Passage shown:

# # # # #

Hi,

We've been considering the subject of authorization within TO, and have
phrased a concept we'd like to share and get some feedback about.
You can find it in the wiki
<https://cwiki.apache.org/confluence/pages/viewpage.action?pageId=68715910>,
and also written below, for ease of use.
Your comments and insights are most welcome.

=========================================================

The access control model concept is constructed of two dimensions:
capabilities & data.
1. CapabilitiesCheck if a user is allowed to perform an operation

APIs are grouped to roles, and each user is assigned a set of roles which
implies his allowed APIs.

Example:

API                          | Role
-----------------------------+-----------------
GET  /ds/:id                 | ds-read
POST /ds/create              | ds-write
POST /ds/:id/update          | ds-write
POST /profile/:id/update     | profile-write

The  access is checked at the entry point. A user Joe which has the roles
ds-read & ds-write is allowed to operate the following APIs:  /ds/:id,
/ds/create and /ds/:id/update.

# # # # #

Input data:
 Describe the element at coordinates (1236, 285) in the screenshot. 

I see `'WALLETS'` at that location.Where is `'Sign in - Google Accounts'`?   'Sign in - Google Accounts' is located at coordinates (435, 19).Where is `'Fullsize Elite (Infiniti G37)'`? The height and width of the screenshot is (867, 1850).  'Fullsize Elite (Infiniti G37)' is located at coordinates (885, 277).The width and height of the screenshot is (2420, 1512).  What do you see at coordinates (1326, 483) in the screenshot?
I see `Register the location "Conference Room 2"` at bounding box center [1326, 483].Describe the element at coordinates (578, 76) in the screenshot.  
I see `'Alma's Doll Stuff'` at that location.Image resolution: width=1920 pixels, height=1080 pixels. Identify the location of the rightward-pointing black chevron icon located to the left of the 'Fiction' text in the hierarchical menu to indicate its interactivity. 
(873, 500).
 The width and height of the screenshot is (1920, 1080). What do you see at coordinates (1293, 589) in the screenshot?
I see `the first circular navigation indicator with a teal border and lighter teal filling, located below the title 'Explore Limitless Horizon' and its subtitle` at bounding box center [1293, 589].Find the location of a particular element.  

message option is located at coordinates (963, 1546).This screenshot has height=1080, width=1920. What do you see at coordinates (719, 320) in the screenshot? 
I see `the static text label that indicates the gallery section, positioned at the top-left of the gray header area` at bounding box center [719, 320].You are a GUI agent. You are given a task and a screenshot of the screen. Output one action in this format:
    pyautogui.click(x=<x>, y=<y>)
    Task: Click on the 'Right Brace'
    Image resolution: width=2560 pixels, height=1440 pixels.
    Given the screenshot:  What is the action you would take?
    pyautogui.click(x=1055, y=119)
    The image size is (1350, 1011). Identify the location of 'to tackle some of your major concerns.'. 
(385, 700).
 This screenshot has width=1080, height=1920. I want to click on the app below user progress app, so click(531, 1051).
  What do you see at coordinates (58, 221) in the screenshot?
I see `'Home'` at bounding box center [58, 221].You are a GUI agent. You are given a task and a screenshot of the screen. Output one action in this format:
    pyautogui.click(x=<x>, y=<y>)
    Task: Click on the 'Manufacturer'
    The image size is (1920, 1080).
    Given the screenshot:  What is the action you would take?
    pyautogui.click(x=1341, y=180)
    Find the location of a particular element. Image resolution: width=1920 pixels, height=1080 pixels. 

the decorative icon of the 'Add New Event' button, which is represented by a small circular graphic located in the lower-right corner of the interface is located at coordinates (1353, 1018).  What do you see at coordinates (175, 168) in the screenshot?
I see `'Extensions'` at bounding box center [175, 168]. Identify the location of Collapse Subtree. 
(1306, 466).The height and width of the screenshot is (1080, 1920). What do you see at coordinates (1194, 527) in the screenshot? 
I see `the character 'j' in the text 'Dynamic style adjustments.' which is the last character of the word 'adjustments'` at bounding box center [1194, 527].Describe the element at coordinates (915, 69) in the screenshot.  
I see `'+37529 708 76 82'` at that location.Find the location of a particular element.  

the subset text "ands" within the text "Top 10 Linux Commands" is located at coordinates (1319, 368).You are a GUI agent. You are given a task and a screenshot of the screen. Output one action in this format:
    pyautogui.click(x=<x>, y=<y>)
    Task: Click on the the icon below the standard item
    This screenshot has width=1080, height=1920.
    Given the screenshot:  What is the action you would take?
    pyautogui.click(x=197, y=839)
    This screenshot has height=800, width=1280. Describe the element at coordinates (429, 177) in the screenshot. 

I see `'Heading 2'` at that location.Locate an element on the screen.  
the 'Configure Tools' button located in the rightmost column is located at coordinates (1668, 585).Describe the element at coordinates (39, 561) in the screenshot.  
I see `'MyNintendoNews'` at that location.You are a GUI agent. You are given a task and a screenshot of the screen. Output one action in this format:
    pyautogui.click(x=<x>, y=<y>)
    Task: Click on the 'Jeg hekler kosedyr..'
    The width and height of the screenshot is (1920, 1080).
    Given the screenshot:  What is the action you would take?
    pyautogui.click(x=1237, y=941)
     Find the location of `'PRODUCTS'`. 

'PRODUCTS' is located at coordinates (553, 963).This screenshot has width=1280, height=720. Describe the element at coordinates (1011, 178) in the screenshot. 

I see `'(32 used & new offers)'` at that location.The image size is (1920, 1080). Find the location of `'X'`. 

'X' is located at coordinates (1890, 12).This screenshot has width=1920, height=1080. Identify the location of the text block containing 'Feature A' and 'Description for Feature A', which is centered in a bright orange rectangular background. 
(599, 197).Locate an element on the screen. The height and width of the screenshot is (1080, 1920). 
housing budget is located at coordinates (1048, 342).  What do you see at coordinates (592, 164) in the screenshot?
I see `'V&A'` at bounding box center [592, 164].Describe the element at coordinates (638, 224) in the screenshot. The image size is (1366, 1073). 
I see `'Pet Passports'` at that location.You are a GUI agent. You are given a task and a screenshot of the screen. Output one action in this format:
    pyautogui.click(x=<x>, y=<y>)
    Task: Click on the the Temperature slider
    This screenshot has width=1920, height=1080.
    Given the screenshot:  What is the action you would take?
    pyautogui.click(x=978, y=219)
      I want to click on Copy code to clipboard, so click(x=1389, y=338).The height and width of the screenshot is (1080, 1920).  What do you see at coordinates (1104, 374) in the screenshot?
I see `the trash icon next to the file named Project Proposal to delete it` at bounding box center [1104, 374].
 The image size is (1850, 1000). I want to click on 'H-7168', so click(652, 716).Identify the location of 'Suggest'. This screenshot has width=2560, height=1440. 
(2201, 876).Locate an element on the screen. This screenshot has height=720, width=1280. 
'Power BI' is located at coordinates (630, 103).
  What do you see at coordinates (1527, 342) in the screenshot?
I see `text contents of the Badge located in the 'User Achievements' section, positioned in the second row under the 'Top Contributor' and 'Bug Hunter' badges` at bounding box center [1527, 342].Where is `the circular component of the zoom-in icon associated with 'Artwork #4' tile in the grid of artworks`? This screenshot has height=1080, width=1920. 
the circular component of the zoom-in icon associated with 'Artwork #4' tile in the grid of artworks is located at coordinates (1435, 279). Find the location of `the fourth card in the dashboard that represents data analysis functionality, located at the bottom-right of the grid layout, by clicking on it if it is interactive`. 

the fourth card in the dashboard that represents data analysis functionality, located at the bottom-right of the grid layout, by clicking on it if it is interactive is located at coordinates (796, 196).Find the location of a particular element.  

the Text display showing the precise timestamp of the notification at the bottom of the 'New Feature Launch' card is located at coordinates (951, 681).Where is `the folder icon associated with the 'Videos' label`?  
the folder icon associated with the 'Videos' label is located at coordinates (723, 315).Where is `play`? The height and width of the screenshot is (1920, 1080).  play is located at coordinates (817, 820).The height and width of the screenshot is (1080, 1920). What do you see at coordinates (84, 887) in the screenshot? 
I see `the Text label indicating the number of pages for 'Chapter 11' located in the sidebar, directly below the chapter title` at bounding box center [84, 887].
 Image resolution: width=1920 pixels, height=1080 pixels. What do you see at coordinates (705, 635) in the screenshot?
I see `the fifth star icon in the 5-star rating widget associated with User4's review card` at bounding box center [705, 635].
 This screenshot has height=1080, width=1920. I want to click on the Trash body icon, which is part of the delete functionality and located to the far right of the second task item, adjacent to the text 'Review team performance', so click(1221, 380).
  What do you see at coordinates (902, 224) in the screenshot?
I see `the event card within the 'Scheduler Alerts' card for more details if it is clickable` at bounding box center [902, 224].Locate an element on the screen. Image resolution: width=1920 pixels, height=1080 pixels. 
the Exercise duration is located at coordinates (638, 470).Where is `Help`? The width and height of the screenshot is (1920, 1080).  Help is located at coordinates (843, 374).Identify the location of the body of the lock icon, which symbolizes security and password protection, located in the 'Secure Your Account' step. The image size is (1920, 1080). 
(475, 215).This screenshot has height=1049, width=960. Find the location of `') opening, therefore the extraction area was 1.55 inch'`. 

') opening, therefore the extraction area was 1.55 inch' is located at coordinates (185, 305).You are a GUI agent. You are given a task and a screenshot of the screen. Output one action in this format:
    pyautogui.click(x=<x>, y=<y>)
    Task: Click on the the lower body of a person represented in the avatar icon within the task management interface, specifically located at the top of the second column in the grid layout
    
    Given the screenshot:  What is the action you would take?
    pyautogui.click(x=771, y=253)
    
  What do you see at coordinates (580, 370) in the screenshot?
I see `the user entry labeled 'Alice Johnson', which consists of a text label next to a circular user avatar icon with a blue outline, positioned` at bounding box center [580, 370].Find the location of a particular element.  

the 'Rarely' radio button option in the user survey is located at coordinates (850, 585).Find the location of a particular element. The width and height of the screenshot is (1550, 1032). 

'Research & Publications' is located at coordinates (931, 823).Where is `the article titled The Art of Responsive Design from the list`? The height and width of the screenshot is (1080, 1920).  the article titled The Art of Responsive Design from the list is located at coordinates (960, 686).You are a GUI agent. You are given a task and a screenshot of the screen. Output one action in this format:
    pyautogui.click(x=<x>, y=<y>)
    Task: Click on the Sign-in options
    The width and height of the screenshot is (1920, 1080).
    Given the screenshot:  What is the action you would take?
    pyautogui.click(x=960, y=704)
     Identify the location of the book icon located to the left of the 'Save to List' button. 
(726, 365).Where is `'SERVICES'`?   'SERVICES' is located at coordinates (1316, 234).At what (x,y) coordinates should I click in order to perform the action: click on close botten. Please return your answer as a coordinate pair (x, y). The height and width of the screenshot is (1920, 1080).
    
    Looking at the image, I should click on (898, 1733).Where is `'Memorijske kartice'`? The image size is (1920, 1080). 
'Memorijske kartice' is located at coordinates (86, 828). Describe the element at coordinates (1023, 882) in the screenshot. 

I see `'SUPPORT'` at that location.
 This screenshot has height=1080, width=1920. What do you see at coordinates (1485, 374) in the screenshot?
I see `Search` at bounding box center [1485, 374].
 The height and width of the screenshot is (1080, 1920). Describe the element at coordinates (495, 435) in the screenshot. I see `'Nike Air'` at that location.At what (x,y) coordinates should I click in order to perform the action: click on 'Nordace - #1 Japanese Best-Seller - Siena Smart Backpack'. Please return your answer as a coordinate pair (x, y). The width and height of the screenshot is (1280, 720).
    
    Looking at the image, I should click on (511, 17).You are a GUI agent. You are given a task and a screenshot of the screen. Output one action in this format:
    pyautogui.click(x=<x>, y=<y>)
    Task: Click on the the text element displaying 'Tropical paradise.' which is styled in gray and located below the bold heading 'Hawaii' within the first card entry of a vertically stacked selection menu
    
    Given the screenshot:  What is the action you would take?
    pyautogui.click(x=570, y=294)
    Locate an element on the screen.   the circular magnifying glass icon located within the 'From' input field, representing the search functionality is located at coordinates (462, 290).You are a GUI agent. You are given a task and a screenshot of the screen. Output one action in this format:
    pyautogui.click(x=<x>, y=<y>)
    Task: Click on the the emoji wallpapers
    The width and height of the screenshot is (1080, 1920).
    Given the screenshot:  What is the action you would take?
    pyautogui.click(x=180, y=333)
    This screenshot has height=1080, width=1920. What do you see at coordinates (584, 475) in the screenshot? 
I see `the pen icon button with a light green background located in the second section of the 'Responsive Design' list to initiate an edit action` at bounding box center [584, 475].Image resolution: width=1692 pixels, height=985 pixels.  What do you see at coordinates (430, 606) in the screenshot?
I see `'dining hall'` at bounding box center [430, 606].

# # # # #

Exercises:
**1)** Return the part of the authorization proposal starting at "You can find" and ending at "his allowed APIs.".
**2)** For each statement below, say yes or no depending on whether the authorization proposal agrees with it, and quote the words of the proposal that decide it.
(a) The access control model concept has two dimensions, capabilities and data.
(b) Each user is assigned a single role.
(c) The concept can be read only in the wiki.
**3)** Answer these questions from the authorization proposal.
(a) Which role is listed for GET /ds/:id?
(b) What are APIs grouped into?
(c) Which APIs is the user Joe allowed to operate?

List of solutions:
**1)**
You can find it in the wiki
<https://cwiki.apache.org/confluence/pages/viewpage.action?pageId=68715910>,
and also written below, for ease of use.
Your comments and insights are most welcome.

=========================================================

The access control model concept is constructed of two dimensions:
capabilities & data.
1. CapabilitiesCheck if a user is allowed to perform an operation

APIs are grouped to roles, and each user is assigned a set of roles which
implies his allowed APIs.

**2)**
(a) Yes: "The access control model concept is constructed of two dimensions: capabilities & data."
(b) No: "each user is assigned a set of roles"
(c) No: "and also written below, for ease of use."

**3)**
(a) ds-read
(b) Roles
(c) /ds/:id, /ds/create and /ds/:id/update